Occasionally, some lenders may use the precomputed interest model. In this case, the lender uses the loan term to calculate the total interest on the loan, and then they lock in that figure for the customer.
The precomputed interest model means that customers who do want to pay off their loan earlier do not benefit from preventing interest charges in the future. Therefore, this model offers no incentive to the customer to pay down the debt sooner than agreed in the finance contract.
Set Up Additional Principal Payments on Your Car Loan
Some car finance lenders don’t accept principal-only payments on your loan. When you make a payment, you’re paying the principal, along with outstanding interest. This model presents a conundrum for consumers that want to pay down their outstanding debt.
Should you receive a cash windfall, due to inheritance, winning a jackpot, or receiving your tax rebate – you might want to do something productive with the money and use it to pay off your car early.
However, the lender allocates your additional funds to the interest accrued since your last monthly payment. After settling this amount, the lender issues the rest of the funds toward paying down the principal.
As a result, the lender will issue you a statement with a zero balance for the following months – or a discounted balance depending on how much extra you paid toward your loan.
The model has its benefits and disadvantages for consumers. For many, it’s tempting to put your monthly payments on hold if your lender does not require an installment this month. The free cash flow in your budget may present finance for other opportunities you’ve had your eye on for some time.
Eventually, your payment returns to the minimum monthly amount, and you will need to resume your payments. This kind of payment holiday is a relief to many people, but it might not suit people that are trying to pay their loan off as quickly as possible.
What If the Lender Doesn’t Accept Principal-Only Payments?
Some states do not allow for principal only payments on your car loan. If your current lender does not offer this option, then you have the option of refinancing the loan with a lender that does offer the facility. Always ensure that you get written confirmation from the lender that they accept principal-only payments.
There are various auto-refinance companies online, and most of them are reasonably efficient at providing you with a quotation in 5 to 10-minutes after submitting your application.
If you don’t want to refinance, you can open a separate saving account for additional funds. When you have enough money saved to pay off the outstanding loan amount, settle with your lender.
Some Banks Make It Challenging to Pay off Your Loan Early
Banks and financial institutions make a considerable amount of their annual earnings from interest payments. The banks benefit by keeping you in debt for as long as possible while diversifying your credit into various vehicles such as a mortgage, car loan, personal loans, and a variety of other debt-based financial products. The longer you stay in debt – the more money they make.
It’s for this reason that many banks and lenders don’t like their customers to pay off their loans before the due date, as it ends up costing them money, while the customer wins. In banki8ng, the house must always win, and if you have an opportunity of saving – then you can bet your bottom dollar that they will do everything in their power to close that loophole.

--

* Written problem
Copy the stretch of the car loan passage from "Should you receive" through "for some time.", and change "windfall" to "bonus" in it. The data that come after this point have no connection to the car loan passage.

* Data extract
--

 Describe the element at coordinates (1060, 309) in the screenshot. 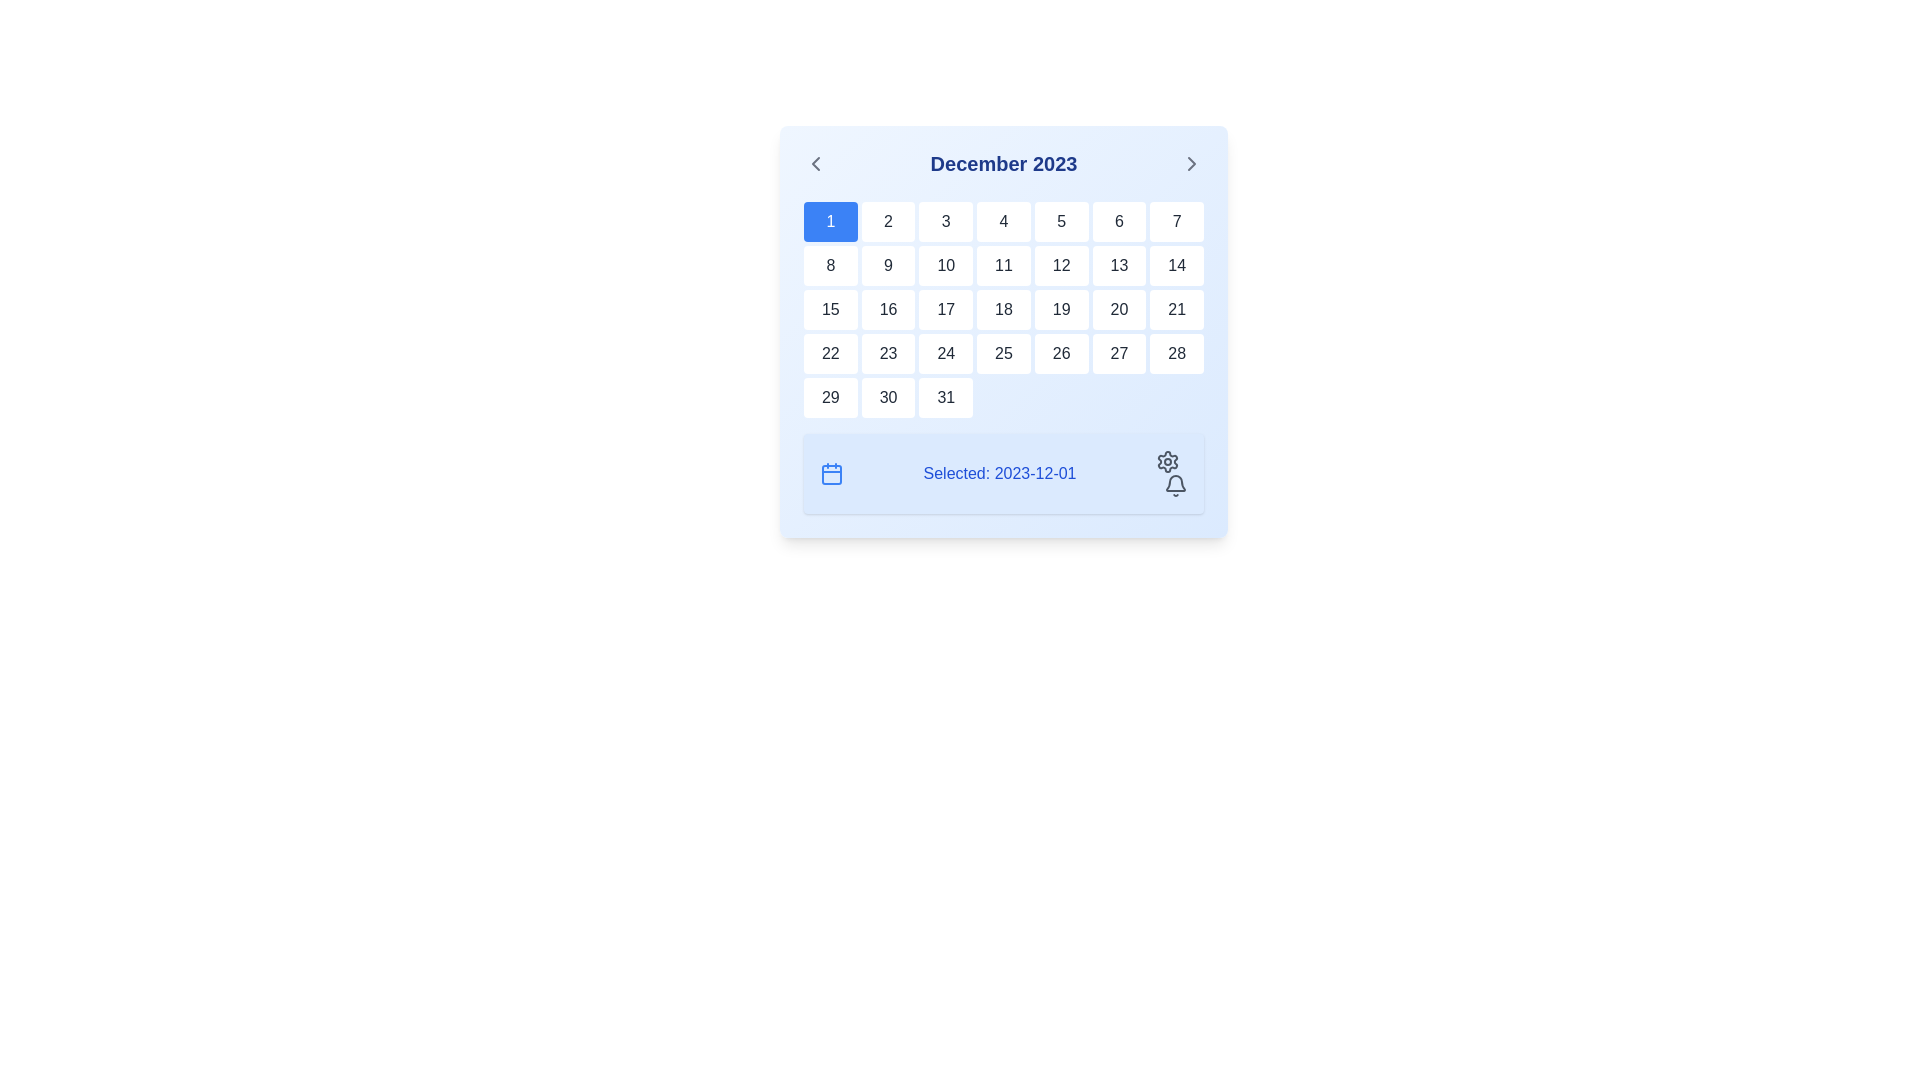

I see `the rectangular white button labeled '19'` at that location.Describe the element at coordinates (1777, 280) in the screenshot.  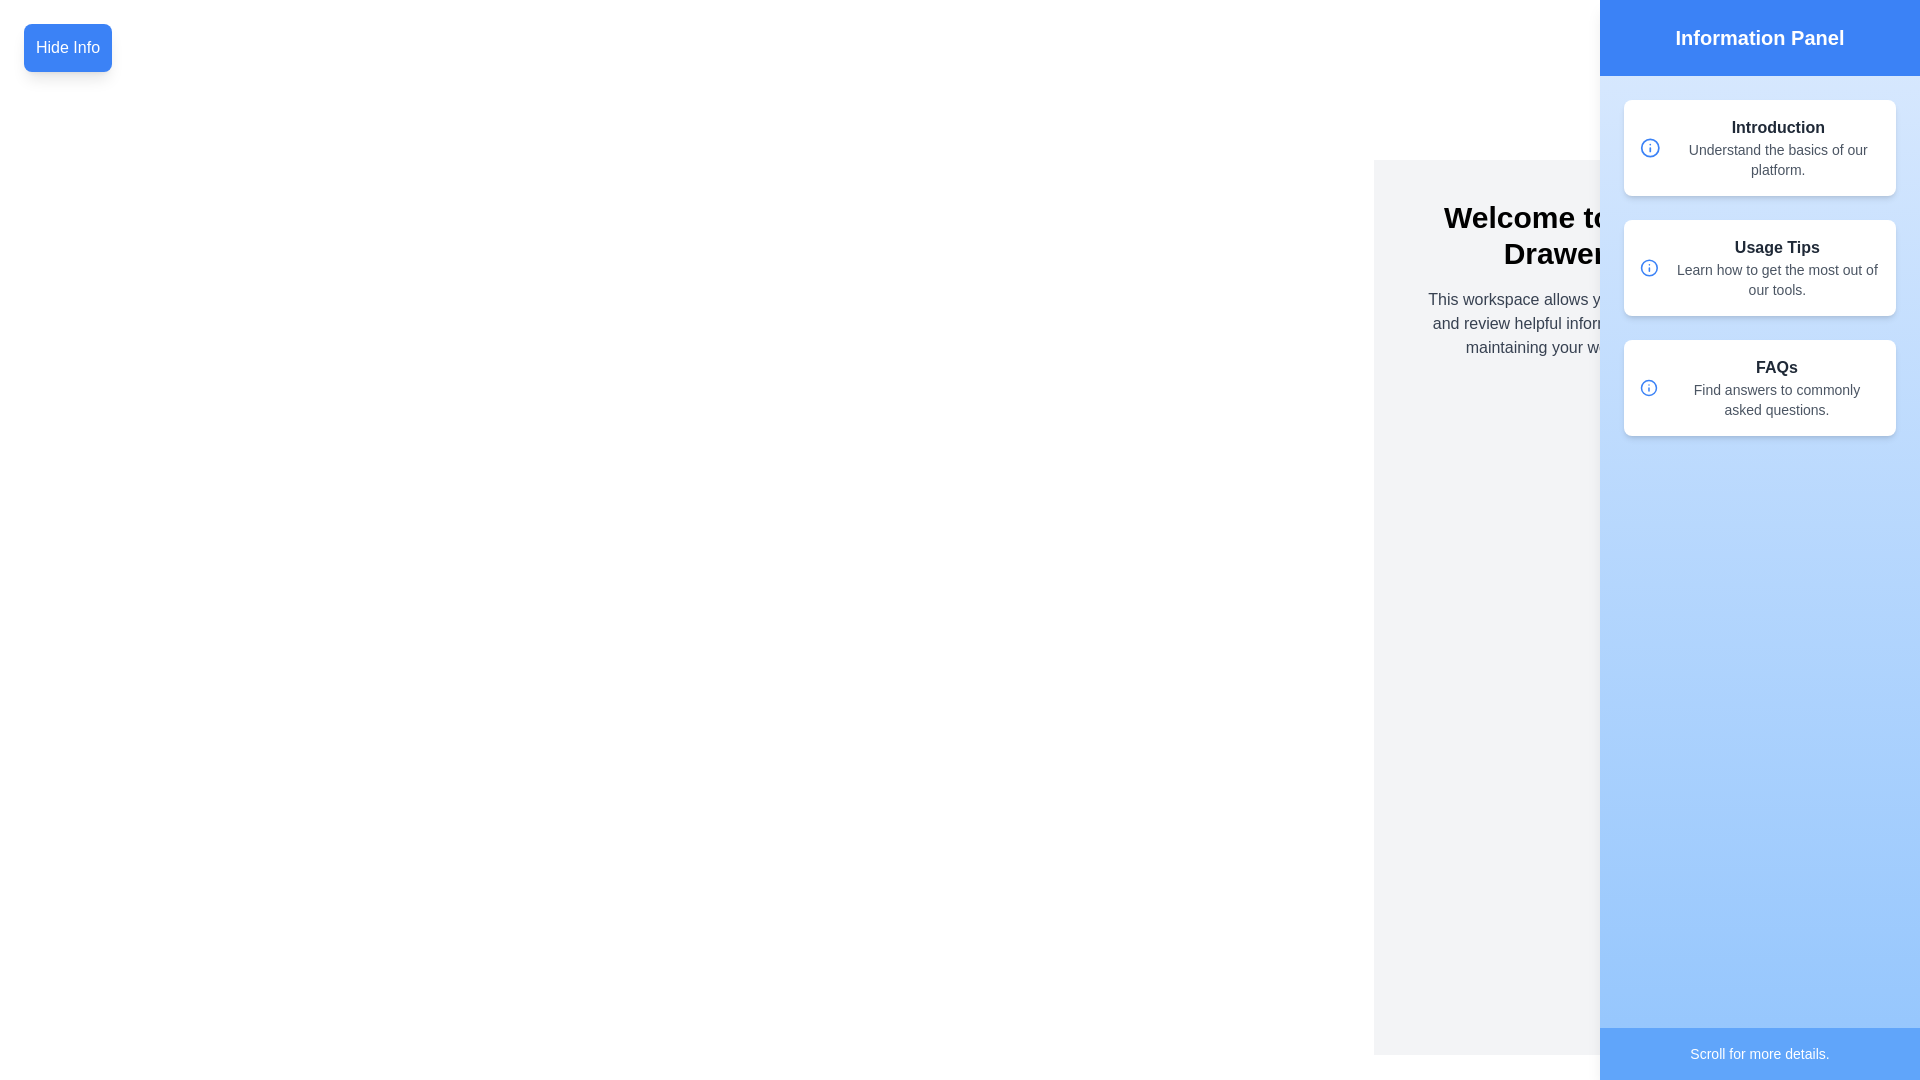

--

* Answer to this task
Should you receive a cash bonus, due to inheritance, winning a jackpot, or receiving your tax rebate – you might want to do something productive with the money and use it to pay off your car early.
However, the lender allocates your additional funds to the interest accrued since your last monthly payment. After settling this amount, the lender issues the rest of the funds toward paying down the principal.
As a result, the lender will issue you a statement with a zero balance for the following months – or a discounted balance depending on how much extra you paid toward your loan.
The model has its benefits and disadvantages for consumers. For many, it’s tempting to put your monthly payments on hold if your lender does not require an installment this month. The free cash flow in your budget may present finance for other opportunities you’ve had your eye on for some time.